South Sudan’s dubious oil policies

The dubious investment policies only favour the regime’s kleptocrats and its Chinese partners. Disappointingly, these policies mirror Beijing’s grand strategy of promoting an authoritarian single-party model of governance. South Sudan’s ruling SPLM has established close political links with the Chinese Communist Party (CCP). As the famous Dinka proverb says, “Scratch my back and I will do yours”, Beijing, which is cultivating political influent on the continent of Africa, has found a willing friend in the SPLM, a party whose top leadership has been sanctioned by the West due to war crimes and crimes against humanity. These two willing parties struck a perfect marriage glued by a common ideology – autocracy and totalitarianism.
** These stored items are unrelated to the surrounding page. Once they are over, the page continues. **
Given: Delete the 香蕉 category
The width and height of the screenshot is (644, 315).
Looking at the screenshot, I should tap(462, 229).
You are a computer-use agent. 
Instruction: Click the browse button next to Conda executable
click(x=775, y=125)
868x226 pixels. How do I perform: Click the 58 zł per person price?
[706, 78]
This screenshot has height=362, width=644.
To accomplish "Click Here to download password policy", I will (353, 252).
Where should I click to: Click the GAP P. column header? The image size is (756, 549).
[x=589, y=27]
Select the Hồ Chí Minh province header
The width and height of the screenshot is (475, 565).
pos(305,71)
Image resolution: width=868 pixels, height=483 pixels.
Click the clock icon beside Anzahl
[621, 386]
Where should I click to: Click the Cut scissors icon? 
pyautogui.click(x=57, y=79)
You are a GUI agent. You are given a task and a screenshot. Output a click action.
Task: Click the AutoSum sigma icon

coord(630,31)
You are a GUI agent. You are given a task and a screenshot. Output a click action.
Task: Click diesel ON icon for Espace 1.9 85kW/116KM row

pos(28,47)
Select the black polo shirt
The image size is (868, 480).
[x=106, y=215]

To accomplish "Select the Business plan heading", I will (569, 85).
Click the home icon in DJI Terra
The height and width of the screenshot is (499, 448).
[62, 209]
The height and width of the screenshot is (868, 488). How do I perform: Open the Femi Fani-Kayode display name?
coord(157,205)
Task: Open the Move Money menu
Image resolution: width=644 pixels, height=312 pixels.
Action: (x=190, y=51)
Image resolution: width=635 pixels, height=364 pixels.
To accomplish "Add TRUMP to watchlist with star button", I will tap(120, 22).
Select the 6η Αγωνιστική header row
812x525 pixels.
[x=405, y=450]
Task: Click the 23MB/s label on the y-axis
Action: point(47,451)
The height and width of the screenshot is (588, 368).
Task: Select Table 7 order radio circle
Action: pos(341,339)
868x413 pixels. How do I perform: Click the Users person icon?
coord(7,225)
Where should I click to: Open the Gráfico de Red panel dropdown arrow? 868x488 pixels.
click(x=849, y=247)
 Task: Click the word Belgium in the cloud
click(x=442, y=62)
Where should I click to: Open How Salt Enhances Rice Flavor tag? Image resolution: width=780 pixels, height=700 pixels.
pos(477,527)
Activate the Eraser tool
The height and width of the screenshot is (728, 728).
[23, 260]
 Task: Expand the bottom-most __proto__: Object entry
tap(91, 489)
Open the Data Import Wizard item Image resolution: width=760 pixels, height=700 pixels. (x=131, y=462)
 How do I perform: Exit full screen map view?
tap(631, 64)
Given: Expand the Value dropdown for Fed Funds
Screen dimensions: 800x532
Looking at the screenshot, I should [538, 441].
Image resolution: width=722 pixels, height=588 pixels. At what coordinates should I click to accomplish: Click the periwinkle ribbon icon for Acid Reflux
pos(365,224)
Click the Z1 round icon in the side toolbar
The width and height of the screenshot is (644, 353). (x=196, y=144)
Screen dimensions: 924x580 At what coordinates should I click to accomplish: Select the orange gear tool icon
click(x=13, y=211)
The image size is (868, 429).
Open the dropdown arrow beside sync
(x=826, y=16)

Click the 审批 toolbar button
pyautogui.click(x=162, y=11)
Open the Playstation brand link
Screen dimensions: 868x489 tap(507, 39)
The most important takeaway is the rapid demise of a dream to realize democratic governance in a strategic country like South Sudan. After the former autonomous region seceded in 2011, the burden of being a bridge between the Middle East and Africa immediately fell on South Sudan. The Chinese are not only investing in the oil industry, but the fact that this politically strategic country continues to wallow in bad governance offers the Chinese a paradigm to experiment with its single-party governance system using its opaqued investment policies as a stepping-stone. The only thing the Chinese could offer in return is the guns the regime used to suppress dissenting voices.